En la puerta de su casa aparca un Porsche 911 Carrera negro. A diario usa un coche «más discreto». El Porsche lo conduce en las persecuciones. El otro día le cazaron a más de 200 detrás de un caso. Multazo. «Ojalá algún día dejemos de ser un bulto sospechoso y la gente valore nuestro trabajo como valora el de la Policía porque hacemos un servicio crucial».
¿Cuál es el principal problema de los detectives en España? «La desunión», sentencia Rafael Guerrero. «Si los periodistas sois el cuarto poder, nosotros somos el ciento y pico. No hemos sabido transmitir lo necesarios que somos, aunque todos los días se ratifican nuestros informes en los juzgados».
Los detectives no pueden perseguir delitos, no pueden invadir la intimidad de nadie, ni su imagen, ni sus comunicaciones. Investigan lo mismo que podría investigar usted pero con garantías legales. «Nuestro problema es el intrusismo», denuncia Enrique Hormigos. «Cualquiera va a la tienda del espía y se cree en condiciones de ser detective o de investigar al vecino».

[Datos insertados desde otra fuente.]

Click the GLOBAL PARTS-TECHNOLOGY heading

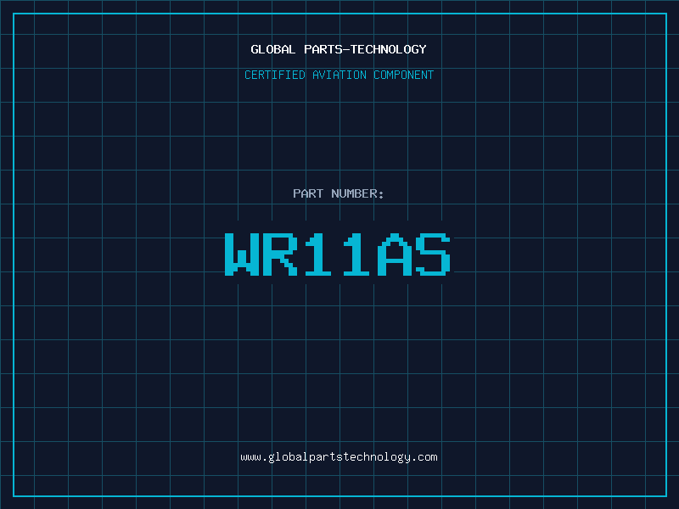tap(339, 49)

Hormigos es uno de los mayores expertos de España en el uso de polígrafos. En el 75% de los casos la máquina de la verdad se utiliza para conflictos familiares, infidelidades o asuntos laborales. Su primer caso fue seguir a una chica porque su prometido sospechaba que ejercía la prostitución (no se equivocaba). Hoy Enrique se dedica, sobre todo, a fraudes de aseguradoras. Las compañías ahorran más de 400 millones al año gracias a los detectives. «Antes ganábamos dinero a espuertas. Ahora hay más fraudes pero han cerrado más empresas y las que hay se gastan menos», apunta.
Es la hora de comer y Rafael Guerrero tiene que buscar pistas en la pensión. Antes de que se acabe el café, se levanta dos mesas más allá un tipo en chándal con un casco de acero de soldado en la cabeza y un tebeo bajo el brazo. El detective le sigue con la vista.
–¿Nunca desconecta?
–Nunca al cien por cien. Pero a ese le he visto yo y le has visto tú también.
–¿Y alguna vez le han pillado?
–Si un detective te dice que no le han mordido nunca, o miente o es que jamás ha salido a la calle.